The key to thinking about this is really about reframing your problem from one of analysis based on the past, to prediction/action. For example, if you just want to know who are your most valuable LTV customers, so you can segment them based on demographics and location, it’s an analytics problem. Where you might need AI is if you’re asking how you can then use those customers to create new lists to target for new customer acquisition.
This is where AI’s strength really lies. As it iterates and learns, the cost of predictions falls, while accuracy rises – in both cases, dramatically.
You really need AI if…
Looking ahead, AI has a lot to offer in new areas.
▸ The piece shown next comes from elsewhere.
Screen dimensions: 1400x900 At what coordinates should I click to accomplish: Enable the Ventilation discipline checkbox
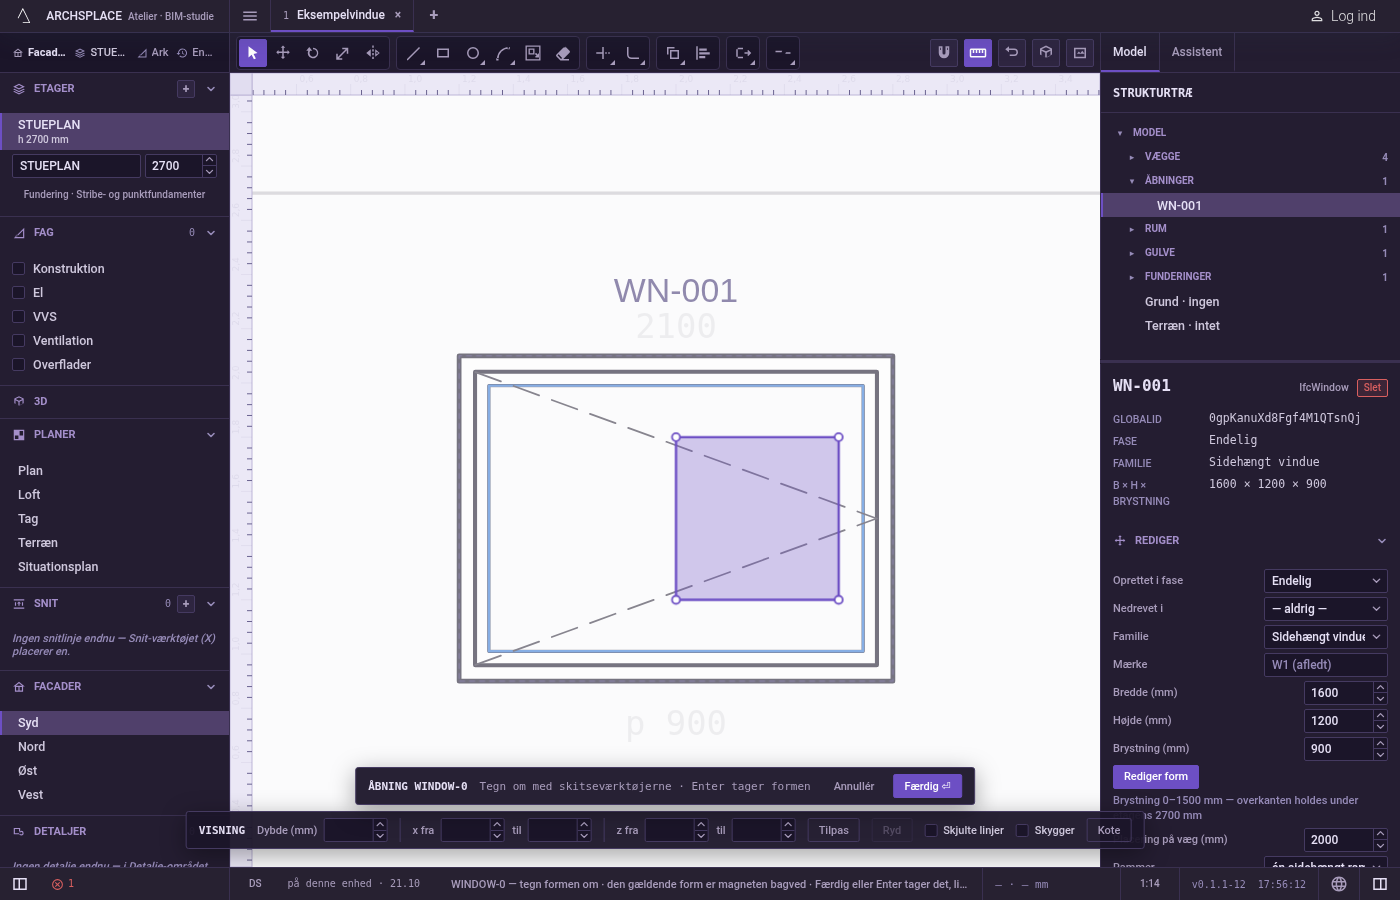(18, 340)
For example, consider creative optimisation. Putting together the creative and message is a bottleneck in terms of time and resource, and is extremely difficult to personalise to any significant degree beyond fairly rudimentary A/B analysis.
AI can do this by examining how image factors on a web page or mobile app might influence user behaviour. Every pixel on a screen has an RGB value – that is, how much red, green, and blue go into making that colour. We can determine whether combinations of these values have any effect on how users behave. We can also use natural language processing to understand the copy in the creative. Then we can adapt the creative accordingly, both graphics and copy, for that individual user.
So, let’s go back to that feeling of being overwhelmed. Forget about reports, consolidation, analysis. Forget rules. If you want optimisation, prediction, or action – in real-time, all the time – then AI might just be the solution you’re after.
Then, as with any business problem… talk! Get as much information as you can from experts. Talk until you and your AI partner are both clear on what your challenge is, and how they can help. If their advice is to employ non-AI solutions that will do a better job, then that’s the best possible consultancy money could buy.
But you’ll still need to search for your socks and that cat still looks hungry.